In early August, 1900, Thomas Speight was leading Party No. 1 of the Grand Survey of Northern Ontario. He was running a survey line through the boreal forest, north of Lake Abitibi, about a mile each day. Meanwhile, he had a team of assistants, Algonquin men from Abitibi, Temiskaming, and Mattawa, doing the unsung work of bush life. About every three days, they had to move camp, to stay close to the working end of the line. What gruelling work this must have been!

Surveyors’ camp in winter. Photo from Great Lengths: A Celebration of the Surveyors of Ontario by Charles Wilkins (Toronto: Association of Ontario Land Surveyors, 2017), 73.

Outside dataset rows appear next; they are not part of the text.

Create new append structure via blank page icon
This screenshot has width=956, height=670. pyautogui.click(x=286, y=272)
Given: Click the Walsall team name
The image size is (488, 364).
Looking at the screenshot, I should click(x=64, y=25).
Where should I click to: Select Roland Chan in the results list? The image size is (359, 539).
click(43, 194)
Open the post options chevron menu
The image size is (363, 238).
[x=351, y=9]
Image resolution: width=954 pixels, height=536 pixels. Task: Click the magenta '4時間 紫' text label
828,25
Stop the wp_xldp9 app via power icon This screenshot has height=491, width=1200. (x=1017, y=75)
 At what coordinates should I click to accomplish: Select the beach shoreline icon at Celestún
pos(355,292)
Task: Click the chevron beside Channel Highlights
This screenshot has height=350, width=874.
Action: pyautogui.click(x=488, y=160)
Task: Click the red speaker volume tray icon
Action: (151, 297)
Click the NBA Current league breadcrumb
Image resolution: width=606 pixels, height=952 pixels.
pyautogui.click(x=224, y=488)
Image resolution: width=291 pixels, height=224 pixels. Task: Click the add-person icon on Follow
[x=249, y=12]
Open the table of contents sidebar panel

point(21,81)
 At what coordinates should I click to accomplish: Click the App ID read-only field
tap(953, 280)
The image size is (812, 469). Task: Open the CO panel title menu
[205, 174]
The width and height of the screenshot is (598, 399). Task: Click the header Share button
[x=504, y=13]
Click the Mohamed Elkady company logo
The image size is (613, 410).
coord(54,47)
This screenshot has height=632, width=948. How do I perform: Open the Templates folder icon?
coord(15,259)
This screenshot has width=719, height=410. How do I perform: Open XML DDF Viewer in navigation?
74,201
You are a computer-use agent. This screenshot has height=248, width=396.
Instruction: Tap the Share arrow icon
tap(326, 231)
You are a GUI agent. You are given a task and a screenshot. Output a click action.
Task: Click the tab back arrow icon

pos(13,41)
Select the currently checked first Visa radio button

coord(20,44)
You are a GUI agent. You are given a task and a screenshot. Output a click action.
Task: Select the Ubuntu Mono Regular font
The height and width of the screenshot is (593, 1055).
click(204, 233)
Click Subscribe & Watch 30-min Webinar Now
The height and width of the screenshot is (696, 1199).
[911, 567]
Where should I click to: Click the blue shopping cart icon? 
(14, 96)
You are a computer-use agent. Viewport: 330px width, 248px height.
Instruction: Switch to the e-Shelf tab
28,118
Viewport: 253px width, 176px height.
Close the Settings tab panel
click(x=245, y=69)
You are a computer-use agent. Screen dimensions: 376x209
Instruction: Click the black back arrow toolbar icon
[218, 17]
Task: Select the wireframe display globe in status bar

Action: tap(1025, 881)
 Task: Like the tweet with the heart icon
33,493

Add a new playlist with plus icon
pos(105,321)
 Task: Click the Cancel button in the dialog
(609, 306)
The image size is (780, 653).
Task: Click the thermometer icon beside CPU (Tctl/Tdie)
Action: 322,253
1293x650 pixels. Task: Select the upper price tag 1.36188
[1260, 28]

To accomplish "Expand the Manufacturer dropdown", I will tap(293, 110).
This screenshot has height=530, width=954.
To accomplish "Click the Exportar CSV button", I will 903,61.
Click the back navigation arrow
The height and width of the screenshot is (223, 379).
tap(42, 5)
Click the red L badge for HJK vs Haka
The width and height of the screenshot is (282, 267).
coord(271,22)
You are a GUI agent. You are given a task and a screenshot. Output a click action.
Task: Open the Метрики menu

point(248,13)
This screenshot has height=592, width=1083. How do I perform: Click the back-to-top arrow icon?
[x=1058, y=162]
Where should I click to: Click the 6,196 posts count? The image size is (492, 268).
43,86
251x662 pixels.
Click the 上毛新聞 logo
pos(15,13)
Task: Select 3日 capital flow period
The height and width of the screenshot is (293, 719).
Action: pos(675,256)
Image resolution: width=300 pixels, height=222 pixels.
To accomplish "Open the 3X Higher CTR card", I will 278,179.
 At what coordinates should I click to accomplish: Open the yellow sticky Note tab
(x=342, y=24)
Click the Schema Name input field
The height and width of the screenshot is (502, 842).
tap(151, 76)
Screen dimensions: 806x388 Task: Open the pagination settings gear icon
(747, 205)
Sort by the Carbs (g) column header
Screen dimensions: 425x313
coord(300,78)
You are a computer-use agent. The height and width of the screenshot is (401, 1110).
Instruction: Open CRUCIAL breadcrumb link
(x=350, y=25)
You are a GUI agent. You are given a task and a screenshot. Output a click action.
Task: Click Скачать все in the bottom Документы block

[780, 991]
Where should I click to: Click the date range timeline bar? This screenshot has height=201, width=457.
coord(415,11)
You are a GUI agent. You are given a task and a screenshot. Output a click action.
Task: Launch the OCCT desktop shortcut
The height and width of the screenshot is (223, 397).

Every few days, the packers moved camp about three miles, staying near the end of Speight’s line as it pushed toward Quebec. Such an easy sentence to read, but imagine the work that involved!
In the morning, roll up everyone’s wool blankets and pack them into canvas canoe packs. Then strike three or more canvas tents, rolling them carefully, picking out the spruce twigs and chunks of spaghnum moss.
When breakfast is done and the cook has washed the pots, pack all that into wannigans, wooden boxes for kitchen supplies. Lash the wannigan closed with a leather tumpline. Lift the wannigan up to the thighs, easily fifty pounds, and deftly swing it behind while positioning the tumpline over the upper forehead to distribute the weight straight down the spinal column. Heave a canoe pack overhead, another fifty pounds, and guide it to rest in the suspension created by the tumpline. Grab a smaller load, perhaps a packsack or an axe, then start down the line.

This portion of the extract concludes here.